In this study, there were mixed agreement between the acquired and simulated data, with better agreement for the resolution comparisons than the noise simulation. Discordance in the noise data may be explained by the method used to apply noise in the simulation. This required that additional noise be applied to the base-acquired high SNR image (NEX = 32). Therefore, the noise present in the simulation was not equal to the acquired noise, even though NEX was equal to 32 in both cases.

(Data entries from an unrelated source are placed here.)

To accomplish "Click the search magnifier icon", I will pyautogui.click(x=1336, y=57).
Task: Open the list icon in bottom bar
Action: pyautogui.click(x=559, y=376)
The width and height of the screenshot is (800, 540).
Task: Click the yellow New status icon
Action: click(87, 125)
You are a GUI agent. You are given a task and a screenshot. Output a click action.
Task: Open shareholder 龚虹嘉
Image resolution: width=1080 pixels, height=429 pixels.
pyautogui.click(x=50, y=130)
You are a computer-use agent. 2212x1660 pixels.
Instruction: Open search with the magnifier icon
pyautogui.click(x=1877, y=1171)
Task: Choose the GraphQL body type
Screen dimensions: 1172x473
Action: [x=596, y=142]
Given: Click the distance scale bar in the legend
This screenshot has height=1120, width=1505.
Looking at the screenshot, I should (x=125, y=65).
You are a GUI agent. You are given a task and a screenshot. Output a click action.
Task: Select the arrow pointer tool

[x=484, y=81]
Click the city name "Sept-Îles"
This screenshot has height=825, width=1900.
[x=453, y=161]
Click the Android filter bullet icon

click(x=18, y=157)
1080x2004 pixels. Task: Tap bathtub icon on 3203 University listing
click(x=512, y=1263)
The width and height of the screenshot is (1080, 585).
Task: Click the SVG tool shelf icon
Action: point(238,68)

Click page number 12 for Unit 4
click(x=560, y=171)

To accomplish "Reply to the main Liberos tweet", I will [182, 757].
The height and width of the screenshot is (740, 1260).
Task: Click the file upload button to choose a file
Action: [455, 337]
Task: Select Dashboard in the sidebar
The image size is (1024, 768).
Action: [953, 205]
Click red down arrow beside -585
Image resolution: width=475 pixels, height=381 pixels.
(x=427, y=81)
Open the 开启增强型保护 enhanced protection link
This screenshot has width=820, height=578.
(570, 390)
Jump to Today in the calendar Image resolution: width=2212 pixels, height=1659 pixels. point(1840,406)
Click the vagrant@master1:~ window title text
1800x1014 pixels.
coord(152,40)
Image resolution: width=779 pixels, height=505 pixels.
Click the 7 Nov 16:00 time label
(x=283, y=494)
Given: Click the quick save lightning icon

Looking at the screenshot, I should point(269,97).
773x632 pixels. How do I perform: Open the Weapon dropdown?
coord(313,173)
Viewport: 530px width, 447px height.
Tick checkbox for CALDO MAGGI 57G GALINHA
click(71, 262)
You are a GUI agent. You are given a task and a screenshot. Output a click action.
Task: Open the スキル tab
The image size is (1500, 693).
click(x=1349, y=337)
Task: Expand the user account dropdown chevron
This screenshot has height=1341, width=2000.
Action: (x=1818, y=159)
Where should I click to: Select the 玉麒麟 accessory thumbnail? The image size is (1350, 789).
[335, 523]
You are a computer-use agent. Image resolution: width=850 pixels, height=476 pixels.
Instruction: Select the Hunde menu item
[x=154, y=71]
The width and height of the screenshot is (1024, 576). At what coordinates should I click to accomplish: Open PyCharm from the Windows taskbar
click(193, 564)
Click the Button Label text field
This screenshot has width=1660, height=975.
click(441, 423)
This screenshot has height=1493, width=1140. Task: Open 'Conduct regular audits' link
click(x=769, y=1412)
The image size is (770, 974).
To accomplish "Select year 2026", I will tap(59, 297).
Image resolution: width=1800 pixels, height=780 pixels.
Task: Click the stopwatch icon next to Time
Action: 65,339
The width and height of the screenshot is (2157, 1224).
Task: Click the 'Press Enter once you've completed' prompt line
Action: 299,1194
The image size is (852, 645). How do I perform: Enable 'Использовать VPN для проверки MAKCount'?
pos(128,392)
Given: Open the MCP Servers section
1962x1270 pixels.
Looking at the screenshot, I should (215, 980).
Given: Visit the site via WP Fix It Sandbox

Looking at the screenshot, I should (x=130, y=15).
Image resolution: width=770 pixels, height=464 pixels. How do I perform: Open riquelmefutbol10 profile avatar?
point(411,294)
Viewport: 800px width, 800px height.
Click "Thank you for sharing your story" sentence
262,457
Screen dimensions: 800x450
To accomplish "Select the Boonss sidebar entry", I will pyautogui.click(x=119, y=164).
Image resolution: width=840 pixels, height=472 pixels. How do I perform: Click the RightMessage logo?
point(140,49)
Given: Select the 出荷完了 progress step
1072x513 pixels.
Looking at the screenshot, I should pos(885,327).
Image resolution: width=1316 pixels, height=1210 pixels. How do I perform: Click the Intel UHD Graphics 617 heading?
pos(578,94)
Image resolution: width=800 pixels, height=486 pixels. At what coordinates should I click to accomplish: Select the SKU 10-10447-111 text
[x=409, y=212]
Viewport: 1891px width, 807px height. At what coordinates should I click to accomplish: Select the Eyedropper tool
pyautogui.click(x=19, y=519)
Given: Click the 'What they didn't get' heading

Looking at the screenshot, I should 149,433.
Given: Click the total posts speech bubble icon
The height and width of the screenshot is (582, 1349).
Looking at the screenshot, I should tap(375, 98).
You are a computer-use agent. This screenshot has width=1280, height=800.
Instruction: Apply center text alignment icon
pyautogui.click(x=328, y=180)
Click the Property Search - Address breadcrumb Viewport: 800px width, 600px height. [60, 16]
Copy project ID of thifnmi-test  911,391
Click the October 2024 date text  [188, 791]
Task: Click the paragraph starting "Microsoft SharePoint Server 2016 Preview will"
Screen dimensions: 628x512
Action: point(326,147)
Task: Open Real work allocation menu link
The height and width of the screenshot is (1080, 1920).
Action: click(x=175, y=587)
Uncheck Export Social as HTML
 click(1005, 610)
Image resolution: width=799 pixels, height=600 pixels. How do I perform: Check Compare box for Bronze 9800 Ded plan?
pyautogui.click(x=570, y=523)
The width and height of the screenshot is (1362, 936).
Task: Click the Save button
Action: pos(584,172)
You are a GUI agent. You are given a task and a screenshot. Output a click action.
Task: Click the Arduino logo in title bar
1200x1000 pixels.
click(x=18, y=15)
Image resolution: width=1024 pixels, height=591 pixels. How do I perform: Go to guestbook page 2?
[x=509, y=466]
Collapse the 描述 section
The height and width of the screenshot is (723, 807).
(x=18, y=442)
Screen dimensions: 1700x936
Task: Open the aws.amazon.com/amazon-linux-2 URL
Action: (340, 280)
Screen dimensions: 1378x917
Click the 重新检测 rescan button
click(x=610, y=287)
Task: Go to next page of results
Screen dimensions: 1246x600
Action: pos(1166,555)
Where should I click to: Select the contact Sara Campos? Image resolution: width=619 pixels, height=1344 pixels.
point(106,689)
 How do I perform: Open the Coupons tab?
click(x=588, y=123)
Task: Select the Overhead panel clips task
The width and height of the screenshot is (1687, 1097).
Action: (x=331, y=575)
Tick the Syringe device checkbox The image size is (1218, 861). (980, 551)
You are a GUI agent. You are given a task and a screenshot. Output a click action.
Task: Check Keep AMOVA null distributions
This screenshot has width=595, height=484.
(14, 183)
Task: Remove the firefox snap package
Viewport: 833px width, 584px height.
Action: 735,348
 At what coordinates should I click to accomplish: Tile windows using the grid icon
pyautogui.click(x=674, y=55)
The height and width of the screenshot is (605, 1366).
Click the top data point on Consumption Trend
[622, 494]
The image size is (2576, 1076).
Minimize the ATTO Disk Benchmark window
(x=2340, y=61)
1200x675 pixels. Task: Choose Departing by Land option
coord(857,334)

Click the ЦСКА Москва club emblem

We recognise a number of limitations of this study. For brevity, some analyses were not performed, for example assessing repeatability of texture features with different contrast weighting or b value or the effect of GLCM bin-level. A useful study would be to assess the robustness of texture features to scanner type, vendor, motion, and clinically utilised sequences. To our knowledge this has not been performed. Further, as we have imaged only two phantoms, the variability of underlying textures resulted to be small, and may not be representative of what may be encountered in a clinical setting. As a final limitation of this study, inconclusive results were found between the acquired and simulation data. It has not been possible to entirely account for the source of disagreement between the acquired and simulation data or to gain a full understanding of the relationship between feature class and the relative influence of noise or resolution, for example, why certain features are robust whereas others are not. Of note, the utilisation of simulation data is an original feature of this work and allowed assessment of feature robustness over a range of noise levels and resolutions which may not be easily achievable with data acquired from clinical studies. Finally, we recognise that our results of texture feature robustness cannot be directly translatable to the clinical domain. However, these data should contribute to providing a greater understanding of how texture features behave with MRI acquisition parameters, and in particular multiple acquisitions at different time-points, and should also start to address the broader question of MRI texture feature repeatability, for which currently evidence is lacking.

In conclusion, we have set a limit of repeatability for GLCM- and GLRM-derived MRI texture features, which may serve as a benchmark for further MR studies. Our data demonstrates that robust texture features can be selected for use in clinical radiomic analyses.